What you need to do:
Transcribe each record below character for character.

Data extracted from a collection:
········
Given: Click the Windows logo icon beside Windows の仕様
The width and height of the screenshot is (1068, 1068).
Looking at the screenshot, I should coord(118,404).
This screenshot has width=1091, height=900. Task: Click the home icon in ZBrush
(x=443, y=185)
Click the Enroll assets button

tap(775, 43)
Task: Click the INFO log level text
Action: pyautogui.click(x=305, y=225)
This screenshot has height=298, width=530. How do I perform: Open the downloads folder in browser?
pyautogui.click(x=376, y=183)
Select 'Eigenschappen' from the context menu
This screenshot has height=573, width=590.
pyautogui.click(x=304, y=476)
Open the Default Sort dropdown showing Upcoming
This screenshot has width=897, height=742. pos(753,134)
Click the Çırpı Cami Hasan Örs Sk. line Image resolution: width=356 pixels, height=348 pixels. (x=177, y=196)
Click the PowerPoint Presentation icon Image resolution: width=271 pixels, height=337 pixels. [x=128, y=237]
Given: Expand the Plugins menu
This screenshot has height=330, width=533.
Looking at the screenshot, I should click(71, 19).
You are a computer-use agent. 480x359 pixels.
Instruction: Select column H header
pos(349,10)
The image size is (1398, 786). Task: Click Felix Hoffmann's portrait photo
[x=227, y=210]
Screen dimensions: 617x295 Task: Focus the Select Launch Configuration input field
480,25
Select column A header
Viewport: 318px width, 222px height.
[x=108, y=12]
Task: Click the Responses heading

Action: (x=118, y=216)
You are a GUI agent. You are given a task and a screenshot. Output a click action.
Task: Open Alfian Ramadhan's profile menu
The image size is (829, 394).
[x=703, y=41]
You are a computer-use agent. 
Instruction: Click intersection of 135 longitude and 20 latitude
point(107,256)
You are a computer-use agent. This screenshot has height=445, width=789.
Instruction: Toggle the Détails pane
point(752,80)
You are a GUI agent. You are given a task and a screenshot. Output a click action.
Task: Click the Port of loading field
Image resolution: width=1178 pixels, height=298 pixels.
········
Expected answer:
Given: Click the Windows logo icon beside Windows の仕様
The width and height of the screenshot is (1068, 1068).
Looking at the screenshot, I should coord(118,404).
This screenshot has width=1091, height=900. Task: Click the home icon in ZBrush
(x=443, y=185)
Click the Enroll assets button

tap(775, 43)
Task: Click the INFO log level text
Action: pyautogui.click(x=305, y=225)
This screenshot has height=298, width=530. How do I perform: Open the downloads folder in browser?
pyautogui.click(x=376, y=183)
Select 'Eigenschappen' from the context menu
This screenshot has height=573, width=590.
pyautogui.click(x=304, y=476)
Open the Default Sort dropdown showing Upcoming
This screenshot has width=897, height=742. pos(753,134)
Click the Çırpı Cami Hasan Örs Sk. line Image resolution: width=356 pixels, height=348 pixels. (x=177, y=196)
Click the PowerPoint Presentation icon Image resolution: width=271 pixels, height=337 pixels. [x=128, y=237]
Given: Expand the Plugins menu
This screenshot has height=330, width=533.
Looking at the screenshot, I should click(71, 19).
You are a computer-use agent. 480x359 pixels.
Instruction: Select column H header
pos(349,10)
The image size is (1398, 786). Task: Click Felix Hoffmann's portrait photo
[x=227, y=210]
Screen dimensions: 617x295 Task: Focus the Select Launch Configuration input field
480,25
Select column A header
Viewport: 318px width, 222px height.
[x=108, y=12]
Task: Click the Responses heading

Action: (x=118, y=216)
You are a GUI agent. You are given a task and a screenshot. Output a click action.
Task: Open Alfian Ramadhan's profile menu
The image size is (829, 394).
[x=703, y=41]
You are a computer-use agent. 
Instruction: Click intersection of 135 longitude and 20 latitude
point(107,256)
You are a computer-use agent. This screenshot has height=445, width=789.
Instruction: Toggle the Détails pane
point(752,80)
You are a GUI agent. You are given a task and a screenshot. Output a click action.
Task: Click the Port of loading field
Image resolution: width=1178 pixels, height=298 pixels.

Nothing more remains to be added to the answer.